2012年10月18日(Thu)
■ 『空飛ぶ山岳救助隊 ヘリ・レスキューに命を懸けた男、篠原秋彦』 羽根田治 著
1972年から2002年まで、民間ヘリ会社から、日本アルプスへ山岳救助のヘリを飛ばした伝説的な人のノンフィクション。
この本を読むのは三度めくらいなのだけど、漫画『岳』の連載が終わってからは、はじめてだ。岳の連載中に、巻末に篠原氏を無断でモデルにしたことの謝罪文が掲載されていたけれど、改めて読んでみて、篠原氏の奥様が長野県警出身であることに気づき、これはあの謝罪文とラストは仕方なかったのかなと思ったりした。
だからといって、この本も、岳も、嫌いになるかといえば、そんな事はなく、やはりどちらもすごく意味のある話には変わりない。
いきなり感想が本に閉じた話ではないところへ行ってしまったが、篠原秋彦氏は、ヘリの操縦士ではなく、営業としてヘリの荷揚げ作業の受注、現場のコーディネート、事務手続きなどを一手に担いつつ、徐々に要請のあった山岳救助をパートナーの操縦士とこなしてゆくうちに不動の地位を築き上げた。

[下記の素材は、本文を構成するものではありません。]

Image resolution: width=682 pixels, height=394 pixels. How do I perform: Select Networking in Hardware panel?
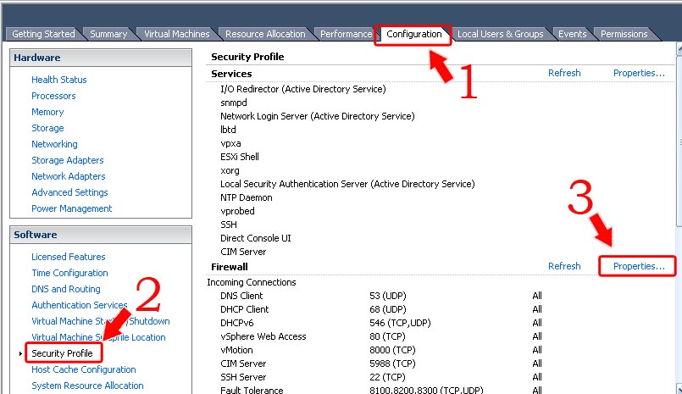(54, 144)
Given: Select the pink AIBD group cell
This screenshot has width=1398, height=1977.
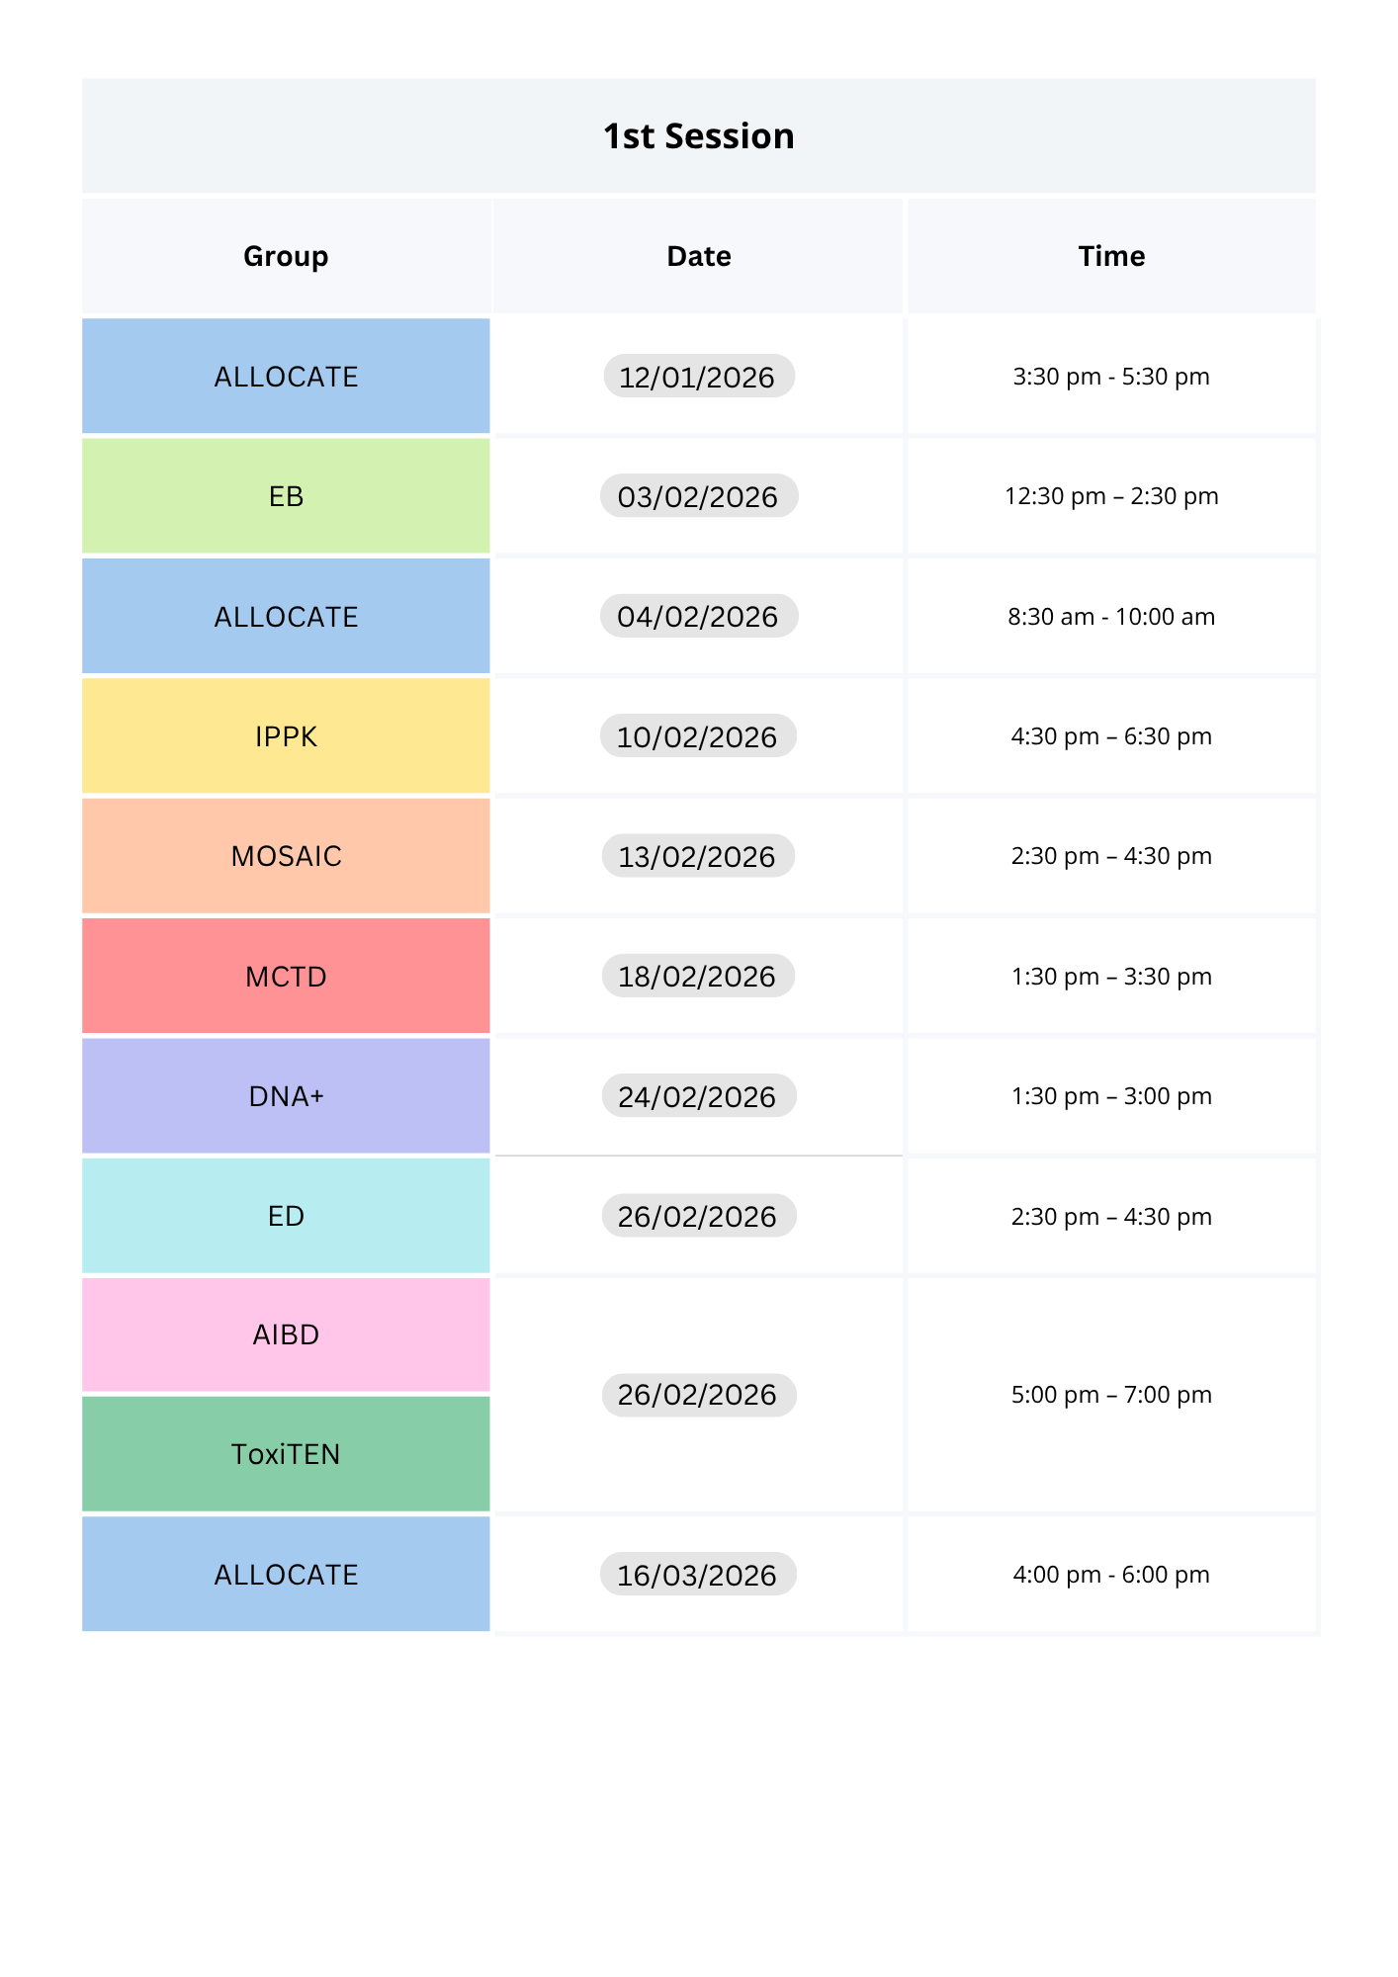Looking at the screenshot, I should (286, 1334).
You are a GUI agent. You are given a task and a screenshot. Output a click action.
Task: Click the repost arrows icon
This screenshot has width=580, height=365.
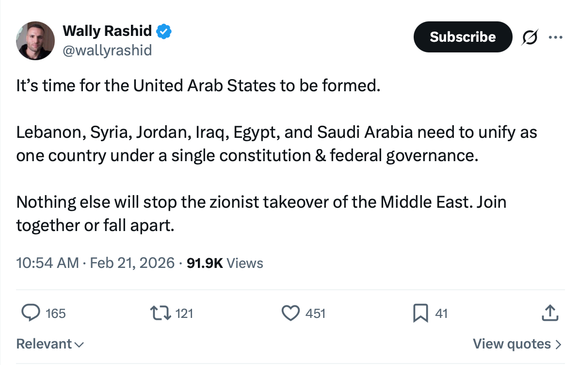point(161,313)
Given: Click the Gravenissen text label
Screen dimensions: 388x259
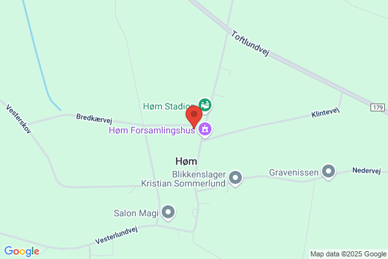Looking at the screenshot, I should tap(294, 172).
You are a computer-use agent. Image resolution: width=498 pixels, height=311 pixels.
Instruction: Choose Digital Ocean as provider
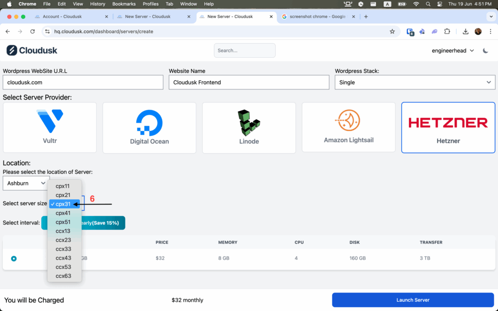149,127
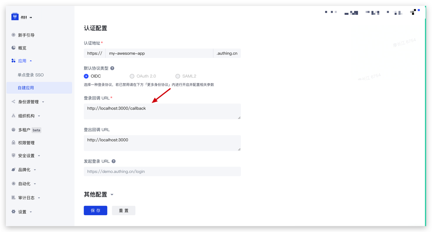Click the Authing logo at top left
This screenshot has height=232, width=432.
[15, 17]
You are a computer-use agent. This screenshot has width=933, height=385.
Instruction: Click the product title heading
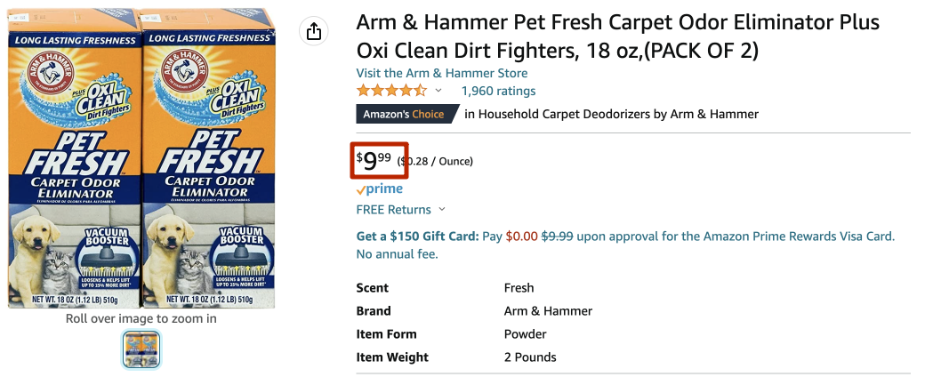[618, 36]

ともかく几帳面できれい好き。率先して現場に突っ込んでゆく。段取りは詳細に組むが臨機応変に覆す。あまりに臨機応変すぎて慣れない警察の若手は涙目になるほど。
いわゆる登山とは違うけれど、丁寧に準備し仕事し、そして突っ込んでゆき、現場で状況をすばやく計算し判断を次々くだし行動するというくだりは、プロを感じた。具体的お名前はここではあげないが、プロ登山家のあの人を思い出したりもした。
はじめて読んだときは数々の遭難事例に驚いたけれど、いまはその遭難救助にあたられた篠原氏の仕事ぶりに目がゆく。